Hé, dat is grappig: ik heb hier weleens uitgelegd hoe classici reconstrueren wat in antieke teksten heeft gestaan – de Lachmannmethode – maar ik heb nooit de term “archetype” uitgelegd.
Kopiisten
Hoe zat het ook alweer? Tot vér in de Romeinse keizertijd schreven antieke auteurs op vellen papyrus. Of beter: iemand dicteerde een tekst aan een secretaris die de woorden op het kwetsbare materiaal schreef. Dat was nog steno. De eigenlijke publicatie bestond er daarna uit dat iemand de tekst in het net uitschreef en die voorlas aan mensen die het dictaat uitwerkten. Zo konden een stuk of dertig kopieën worden gemaakt. Die werden op hun beurt weer overgeschreven. De totale oplage zal nooit heel hoog zijn geweest. (Voor de Koran weten we dat het gaat om in eerste instantie drie plus één exemplaar – u leest het hier maar in detail.) In de Middeleeuwen maakte men vaker één op één kopieën. Een monnik, een Byzantijnse geleerde of een Syrische klerk schreef een eerdere tekst eenmaal over.
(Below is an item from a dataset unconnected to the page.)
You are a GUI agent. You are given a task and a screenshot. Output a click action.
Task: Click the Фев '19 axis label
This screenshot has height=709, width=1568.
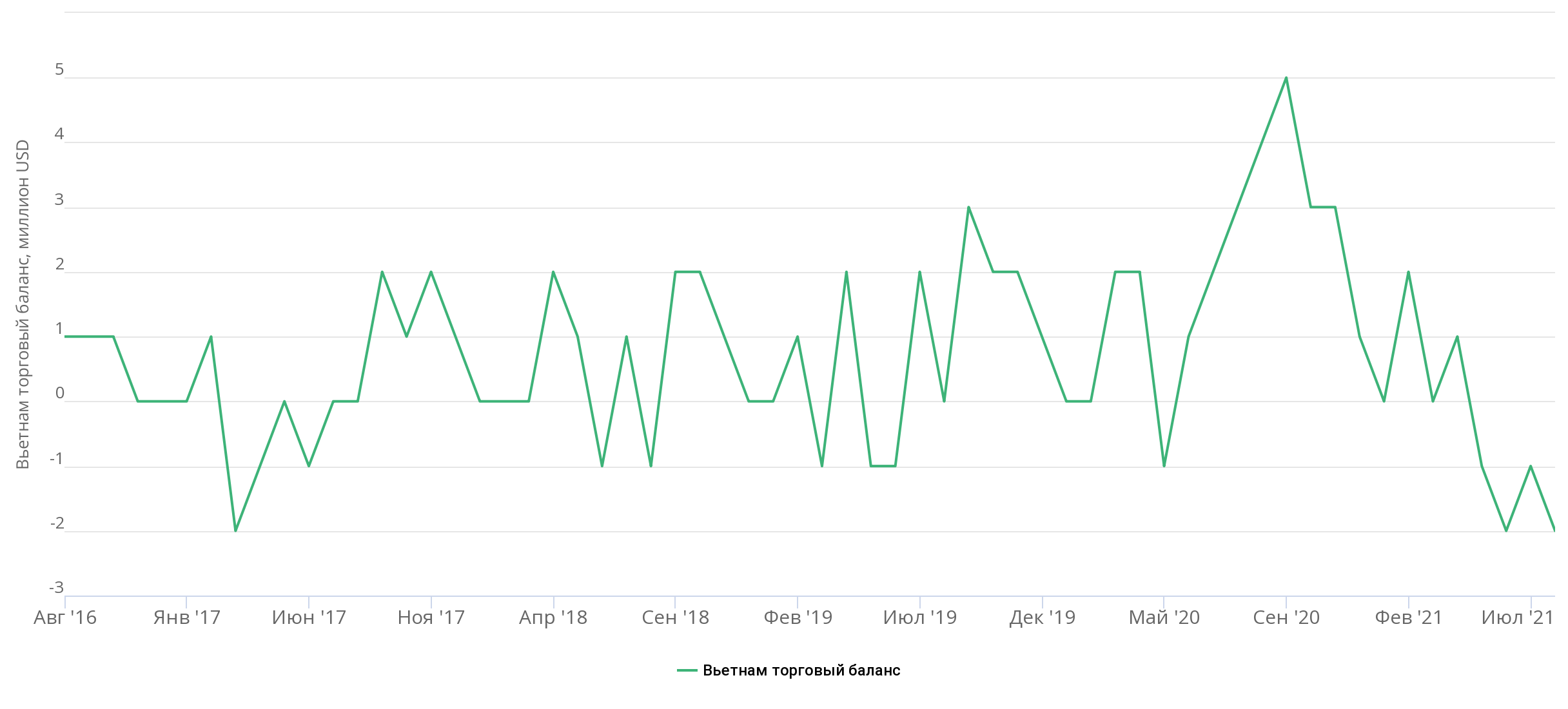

Dit overschrijven was belangrijk. Papyrus is vergankelijk. Daarom moesten antieke bibliotheken de boekrollen na enkele decennia laten kopiëren. En enkele decennia later nog eens. En nog eens en zo voort. De noodzaak teksten handmatig te kopiëren verminderde enigszins toen vanaf de derde eeuw na Chr. het perkament en de watervaste gal-inkten in zwang raakten, maar nog tot de uitvinding van de boekdrukkunst in de vijftiende eeuw was het kopiëren van oude teksten deel van het wetenschappelijk bedrijf. Ik meen uit de bodem van mijn hart dat er een mooi standbeeld moet komen voor de onbekende kopiist.
Kopiistenfouten
Ondanks alle goede zorgen – naast een kopiist werkte altijd een corrector – bleef het altijd mensenwerk. Het was onvermijdelijk dat er fouten slopen in de diverse handschriften, want het is menselijkerwijs niet mogelijk een tekst van enige lengte over te schrijven zonder vergissingen te maken. Vaak kon een kopiist het werk van zijn voorganger verbeteren. Grammaticale fouten en spelfouten waren vrij simpel te herkennen en te herstellen, want de schrijver wist hoe een bepaalde zin eruit hoorde te zien, ongever zoals u ook een spelfaut herkent en verbeteren kunt. Wanneer het echter ging om leenwoorden en plaatsnamen uit vreemde talen, zoals het Babylonische woord pollakottas dat opduikt in een Arrianus-handschrift, had de kopiist geen idee van hoe het eigenlijk hoorde en dan bleef een fout vaak hangen.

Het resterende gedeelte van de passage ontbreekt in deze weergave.